Behind every brilliant invention hides an incredible story. Tin Hearts is an immersive puzzle game wrapped in a powerful tale of love and compromise.

When you hear that a new game is being developed by some of the people who worked on the Fable series, you expect it to either be an action game or an action-RPG. There's nothing wrong with doing something different, but the familiarity is a comfort zone. Tin Hearts doesn't fall into any of those genres, but it does provide some interesting gameplay elements of its own.

Tin Hearts is a puzzle game where the controls are slightly abstract. Playing as something more akin to a guiding spirit, your goal is to use the interactive pieces in the area to guide a parade of tin soldiers to the exit. You can tell the soldiers when to come out of their box, but they'll start automatically walking in a straight line when they appear. By placing blocks in their path, you can make them turn in one of four cardinal directions, ultimately making them enter the door that completes the level once the quota has been reached or at least one soldier makes it.
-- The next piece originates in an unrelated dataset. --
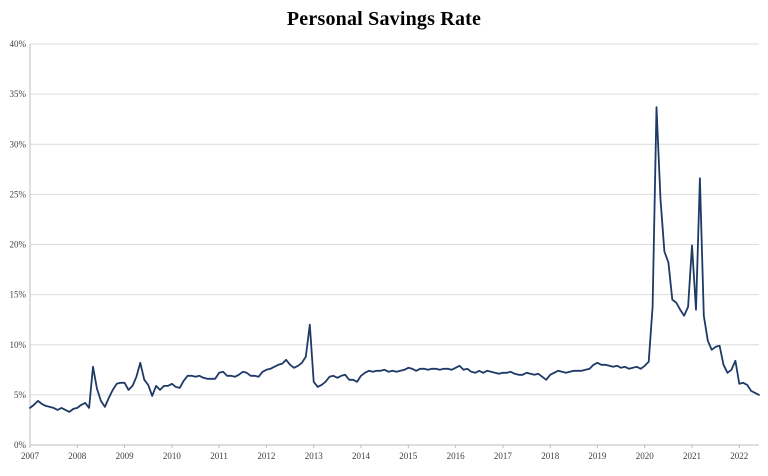 Image resolution: width=768 pixels, height=476 pixels. I want to click on x-axis-tick-label: 2017, so click(504, 456).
When you begin, you're limited to manipulating blocks that can only fit in pegs with the correct symbol on them. In time, you'll use blocks that are more freeform, so you can rotate them in any direction to create the path. As you progress through the levels, you'll use drums to make them bounce to another table, cannons to perform the same action, and balloons to help them reach higher elevations. Aside from getting the soldiers to the end of the level, you'll also guide at least one of them to a chest that unlocks a new ability, whether it's being able to reach for blocks from afar or skates so you can walk around the room to grab more stuff to solve puzzles.
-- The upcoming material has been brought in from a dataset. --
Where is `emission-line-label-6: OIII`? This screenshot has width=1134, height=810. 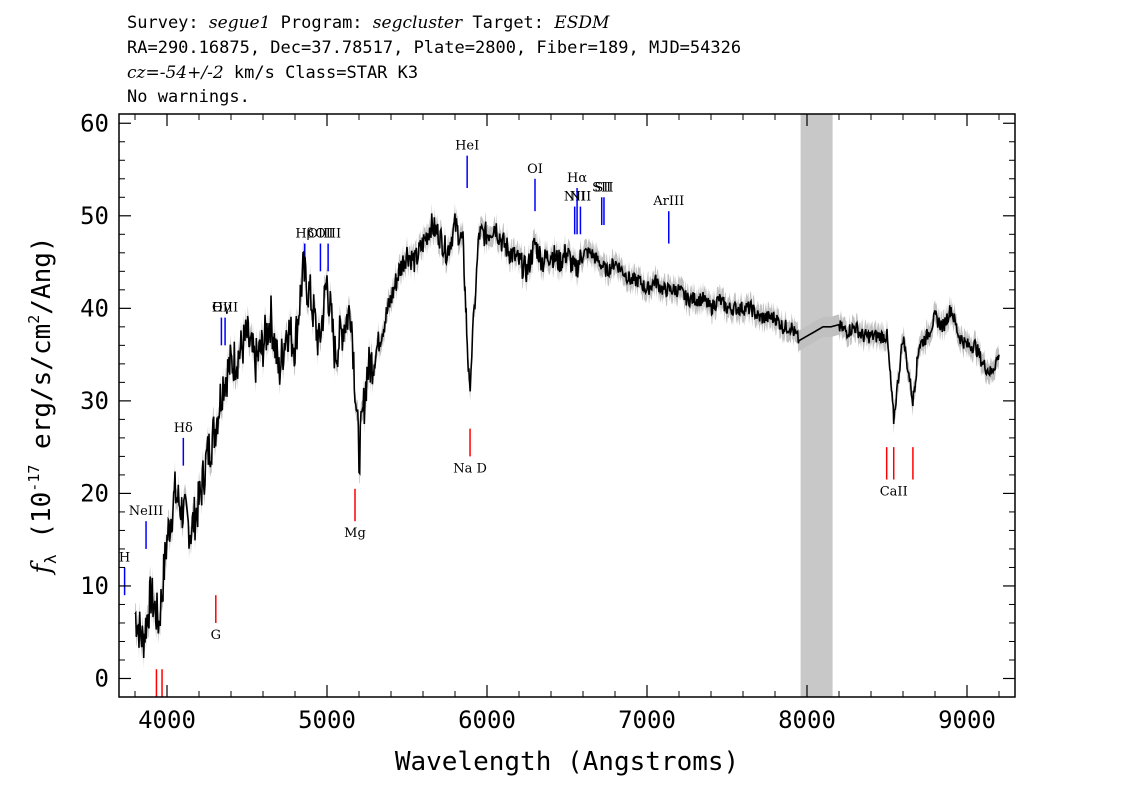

In a way, the game is like a modern version of Lemmings or Krusty's Fun House but with a few changes to make it less frustrating for those who are learning about this type of game. First of all, your soldiers can't die. No one is going to be sent to a horrific doom because you placed an object in the wrong spot. The main reason your soldiers can't die is because you have the power to manipulate time; you can fast-forward, rewind, and pause time at your leisure while you are still setting things up. Rewinding time doesn't negate anything or call back any soldiers who have gone through the exit. Pausing also displays a visible path that the soldiers will travel, so you'll know whether the soldiers are heading where they should. It's easier because it eliminates the stress of doing everything in real time, so the game feels more accessible.
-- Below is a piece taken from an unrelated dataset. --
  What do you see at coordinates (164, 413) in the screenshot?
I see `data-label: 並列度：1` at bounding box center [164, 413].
Another major change comes through with perspective, as you're looking at the field from the viewpoint of an adult, which is a three-fourths view. The wider viewpoint reinforces the idea that you're manipulating toys, and while it works well with both keyboard and mouse as well as a gamepad, it feels right at home in VR, where things "pop" more and the block manipulation feels more natural. For more visual pop, you can also lock your focus on a randomly chosen soldier as they go through the world. The flexibility goes a long way in making this game world exciting.

The gameplay is solid due to concessions that make the concept less frustrating, but the major mystery is in the narrative. Once you gain the ability to wander around the rooms, you'll unlock doors that lead to new chapters of the game. The new chapters also have story elements that are spirit memories that play out in front of you, depicting an inventor, his wife, and daughter. You sort of know where this is going thanks to other games' treatment of lovely families, and the trailer hints at something that'll either be sinister or sad. Still, we are curious to see if our predictions come true or if the story swerves into another lane.

Even though it's in alpha status, Tin Hearts looks to be a fascinating puzzle game. Thus far, the puzzles strike the right balance of brain teasing without veering into frustration, and the tools at your disposal are fun since only a few are restrictive. The inclusion of a story is an interesting touch, and we're interested to see how it plays out. The title is in an early state, so we can't wait to see how things go once it's more polished.